When the girls were home with our nanny and Liv was attending preschool, Liv and Mia had limited time together. When hubs and I were home in brief stints during the workweeks, the girls were always vying for our attention. They still bicker now that we're all home, usually over toys, but they also play together and they are really bonding. Whenever Liv leaves the room, or if Mia wants Liv to join for a bedtime story, she says "Wivvy, wivvy!" It's just the sweetest thing ever. If Mia is napping and Liv is eager to see her she'll say things like, "I want to see my sister. I'm going into her room first; she's MY sister." Today they were playing together, on their own, and I overheard Liv say to Mia, "Mia is this nice to hang out? It's nice to hang out sometimes."
Seeing hubs.
When we were both commuting to work it often felt like we were two ships passing in the night. We've always been a team, but being together all the time with the kids (while both working and not having childcare) feels like the ultimate exercise in team building. (But of course he may be ready to murder me ;)
Time to cook.
I've never been a natural in the kitchen, and I never really tried to cook. I figured, it's genetic; my grandma used her stove for accessories storage. Our nanny cooked for the girls and hubs and I made do with takeout and pasta. Now I'm gladly whipping up meals including eggplant parmesan, fajitas, stir fry and turkey bolognese. The best part? The four of us can all sit down and eat together, whereas before this time we were never able to have proper family dinners.
Time in nature.
Living in Hoboken and spending most of my time in Manhattan, I was constantly craving being in nature before Corona. Since social distancing started we've found slices of nature in Hoboken and we've also escaped to the suburbs and found nature walks aplenty.

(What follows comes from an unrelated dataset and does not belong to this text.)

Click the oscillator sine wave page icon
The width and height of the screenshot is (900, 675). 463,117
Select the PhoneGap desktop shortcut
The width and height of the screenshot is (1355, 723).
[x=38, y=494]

(Virtual) time with friends and the closeness accessible via technology.
We were FaceTiming with friends who had moved from NY and it occurred to me that it doesn't matter where any of us lives right now. I had been bummed these friends had moved, but what does geography matter when we're all communicating via tech now anyway?
Time to enjoy simple pleasures.
Taking a whiff of ground coffee beans. Inhaling this most delicious aroma. Now the girls sniff the coffee beans each morning, too. Mia insists on everyone in the family getting a turn. Taking evening showers. The pressure and heat of the water on the back of my neck. These moments seemed like small luxuries unavailable to me when I was running around, commuting and having so little time at home. I know it's cheesy but I'm trying to use all my senses to mindfully lean into these moments.